By Bill Barrow | Associated Press
PLAINS, Ga. — Linda Campbell decorated the Lions Club Christmas tree in her small hometown just as she would any other Thanksgiving week, but this was no ordinary Monday in late November.
All around the town of Plains, neighbors mourned the death of their matriarch, former U.S. first lady Rosalynn Carter, while worrying about their patriarch, former President Jimmy Carter.
“We’ve prayed for them every day for a long time,” said Campbell, 75, as another lifelong Plains resident, Lee Johnson, lowered the U.S. and Georgia state flags that fly in front of the downtown commercial district.
Rosalynn Carter died at home Sunday after her physical health declined rapidly as she lived with dementia in recent months.
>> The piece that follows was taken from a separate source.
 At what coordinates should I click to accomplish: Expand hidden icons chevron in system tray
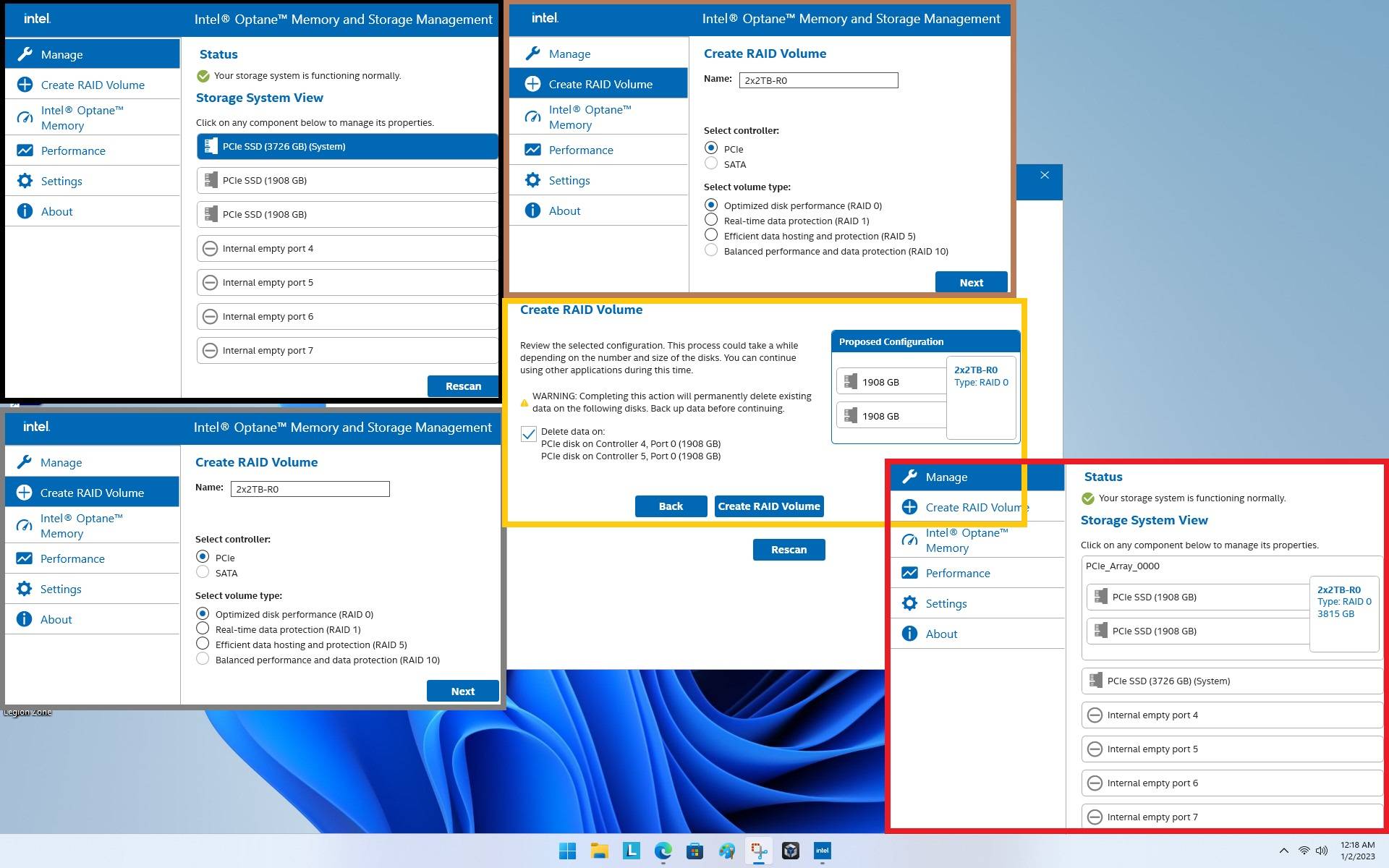[1283, 851]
She was 96. The former president, who is 99, has been in home hospice care since February.
It was not immediately clear Monday whether Jimmy Carter will be able to attend the public services for his wife next week in Sumter County and Atlanta.
For months, townspeople anticipated losing him first. Now, with Rosalynn’s death, they and the extended Carter family are embracing the opportunity to celebrate a woman who was so often defined by her husband but who carved her own path locally and globally.
“She was an incredibly humble person — the epitome of grace,” said Tim Buchanan, a cousin of Rosalynn’s whose mother remained close to her throughout her life. “Her fingerprints are on things all over this community.”
Jill Stuckey, a close friend of the Carters since she moved to south Georgia in the 1990s, called the couple “the lifeblood of Plains,” a town of 600 or so. That’s about the same size as when the future president and first lady were born here in the 1920s, wed here in 1946 and ran his presidential campaign out of the old Plains train depot in 1976.
“It was awesome to see the two of them do all those things,” recalled Campbell, who grew up with the Carters’ eldest children. “It was exciting here, too. When they were in the White House, we had tour buses of people from all over the world coming to see where Mr. Jimmy and Ms. Rosalynn came from.”
Perhaps more surprising than a presidential couple emerging from such a small place is that they came back after Jimmy Carter’s 1980 defeat, returning to the same house they lived in when he was first elected to the state Senate in 1962.
“I was surprised a little bit as an 18-year-old wondering why,” said LeAnne Smith, Rosalynn’s niece, who still lives in the home where her aunt grew up. Smith figured they’d “at least go to Atlanta,” where they opened The Carter Center for their post-White House humanitarian work and advocacy for democracy.
“In the long run,” Smith said, “I think that coming back and living here was, you know, their sanctuary and their peace place and their place to rest and enjoy being home.”